Fundamental contribution by the basolateral amygdala to different forms of decision making

Abstract

Impairments in decision making about risks and rewards have been observed in patients with amygdala damage. Similarly, lesions of the basolateral amygdala (BLA) in rodents disrupts cost/benefit decision making, reducing preference for larger rewards obtainable after a delay or considerable physical effort. We assessed the effects of inactivation of the BLA on risk- and effort-based decision making, using discounting tasks conducted in an operant chamber. Separate groups of rats were trained on either a risk- or effort-discounting task, consisting of four blocks of 10 free-choice trials. Selection of one lever always delivered a smaller reward (one or two pellets), whereas responding on the other delivered a larger, four pellet reward. For risk discounting, the probability of receiving the larger reward decreased across trial blocks (100-12.5%), whereas on the effort task, the larger reward was delivered after a ratio of presses that increased across blocks (2-20). Infusions of GABA agonists baclofen/muscimol into the BLA disrupted risk discounting, inducing a risk-averse pattern of choice, and increased response latencies and trial omissions, most prominently during trial blocks that provided the greatest uncertainty about the most beneficial course of action. Similar inactivations also increased effort discounting, reducing the preference for larger yet more costly rewards, even when the relative delays to reward delivery were equalized across response options. These findings point to a fundamental role for the BLA in different forms of cost/benefit decision making, facilitating an organism's ability to overcome a variety of costs (work, uncertainty, delays) to promote actions that may yield larger rewards.

Figure 1.

Task design. Cost/benefit contingencies associated with responding on either lever (left) and format of a single free-choice trial (right) of the risk (A) and effort-discounting tasks (B).

Figure 2.

Inactivation of the BLA induces risk aversion. Data are plotted as a function of the large/risky lever probability by block (x-axis). Symbols represent mean + SEM. A, Percentage choice for the large/risky lever during free-choice trials after infusions of saline or baclofen/muscimol into the BLA. Star denotes a significant (p < 0.05) main effect of treatment. B, BLA inactivations increased response latencies in the latter trial blocks. Stars denote significant (p < 0.05) differences versus saline at a specific block, and dagger denotes p < 0.05 versus all other trial blocks after BLA inactivation. C, BLA inactivations also increased trial omissions, most prominently during the latter trial blocks. Star denotes a significant (p < 0.05) main effect of treatment.

Figure 3.

Inactivation of the BLA increases effort discounting.

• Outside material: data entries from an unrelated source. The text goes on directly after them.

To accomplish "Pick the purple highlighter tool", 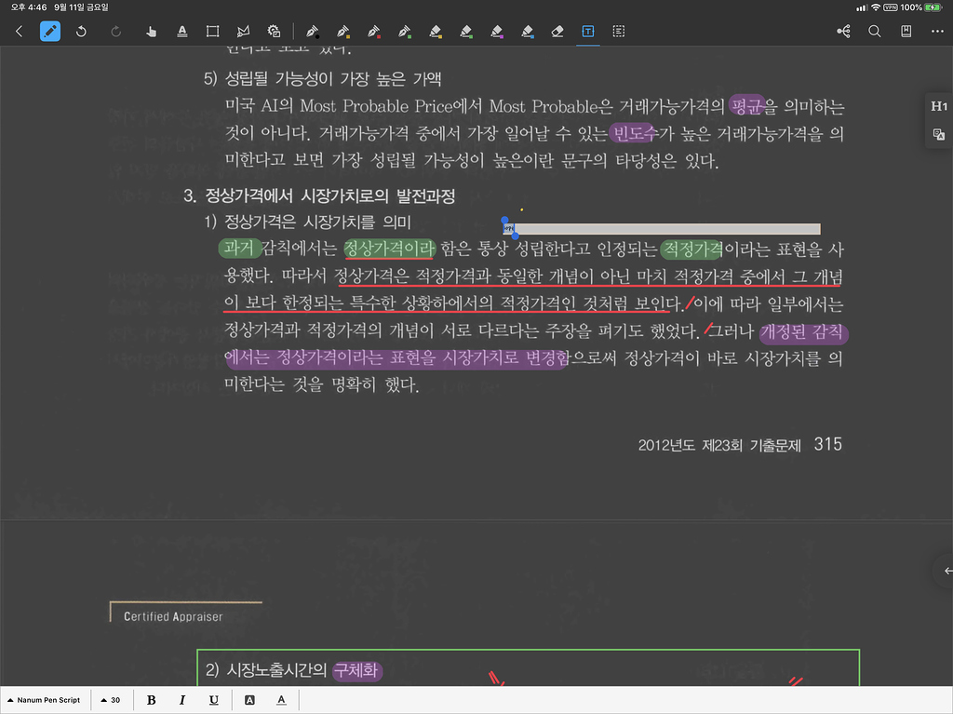I will pyautogui.click(x=496, y=31).
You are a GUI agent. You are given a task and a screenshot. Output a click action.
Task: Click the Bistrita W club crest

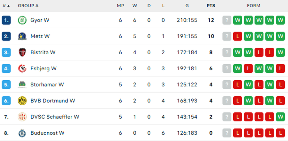tap(22, 52)
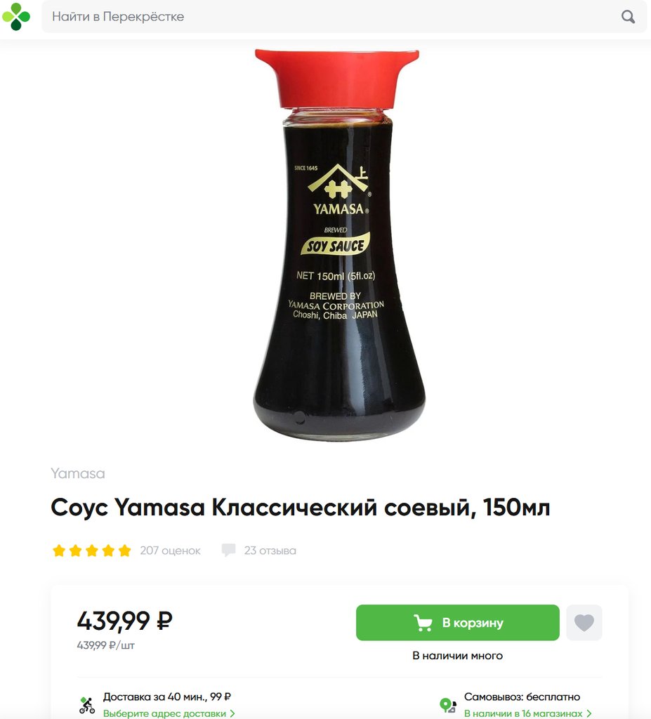This screenshot has height=719, width=651.
Task: Click the five-star rating
Action: 92,550
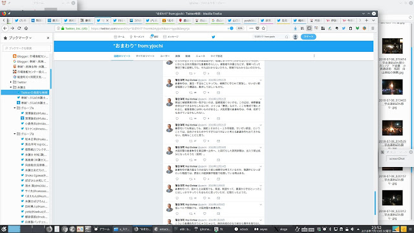This screenshot has width=414, height=233.
Task: Like the first visible tweet heart icon
Action: tap(204, 73)
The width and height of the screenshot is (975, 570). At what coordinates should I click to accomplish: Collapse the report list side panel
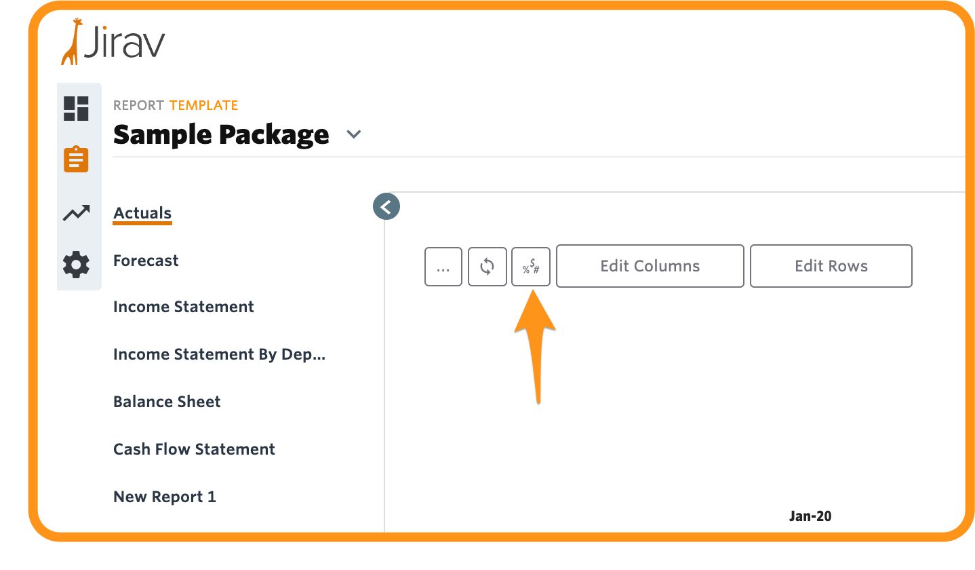point(386,207)
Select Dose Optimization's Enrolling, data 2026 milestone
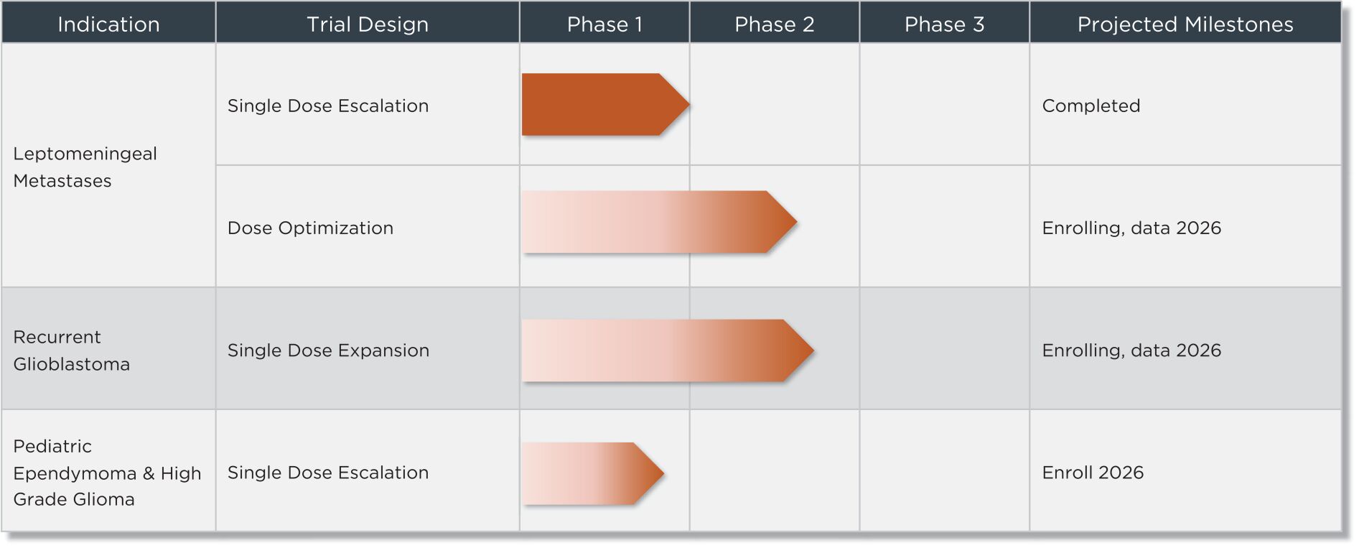 (1131, 228)
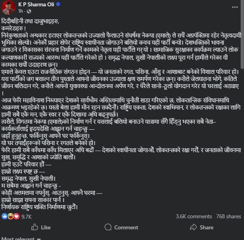Click the blue like reaction emoji

[5, 216]
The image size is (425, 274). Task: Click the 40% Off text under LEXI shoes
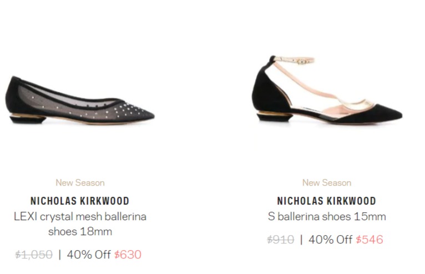click(x=89, y=255)
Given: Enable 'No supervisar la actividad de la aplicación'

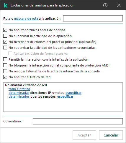Looking at the screenshot, I should tap(5, 36).
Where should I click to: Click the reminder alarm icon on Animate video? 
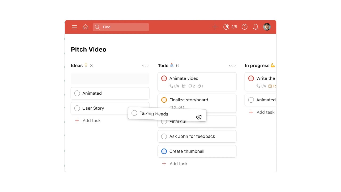(x=184, y=86)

Data are plotted as a function of the ratio on the HR lever by block (x-axis). A, Percentage of completed choices of the HR lever during free-choice trials after infusions of saline or baclofen/muscimol into the BLA. Star denotes a significant (p < 0.05) main effect of treatment. B, Response latencies were not affected by BLA inactivation.

Figure 4.

Inactivation of the BLA increases effort discounting using an equivalent delays procedure. A, Cost/benefit contingencies associated with responding on either lever on the modified effort-discounting task. B, Percentage choice of the HR lever during each trial block, averaged over the last 3 d of training on the standard effort-discounting task (diamonds) and after 5 d of training using the equivalent delays procedure (open squares). C, BLA inactivation reduced preference for the HR lever. Numbers on the abscissa denote the effort requirement on the HR lever (top) and the delay to delivery of the two pellets after a single press on the LR lever (bottom). Star denotes significant (p < 0.05) main effect of treatment. D, E, BLA inactivation increased response latencies (D) and trial omissions (E), with these effects being most prominent during the latter trial blocks. Stars denote significant (p < 0.05) differences versus saline at a specific block.

Figure 5.

BLA inactivation does not affect reward magnitude discrimination. Rats were trained to choose between two levers that delivered either a four- or one-pellet reward immediately after a single press with 100% probability. BLA inactivation did not significantly disrupt the preference for the larger four-pellet reward during free-choice trials relative to saline treatment.

Figure 6.

Histology. Schematic of coronal sections of the rat brain showing the range of acceptable location of infusions through the rostral–caudal extent of the BLA for all rats trained on the risk (triangles) or effort (circle) discounting tasks. Numbers beside each plate correspond to millimeters from bregma.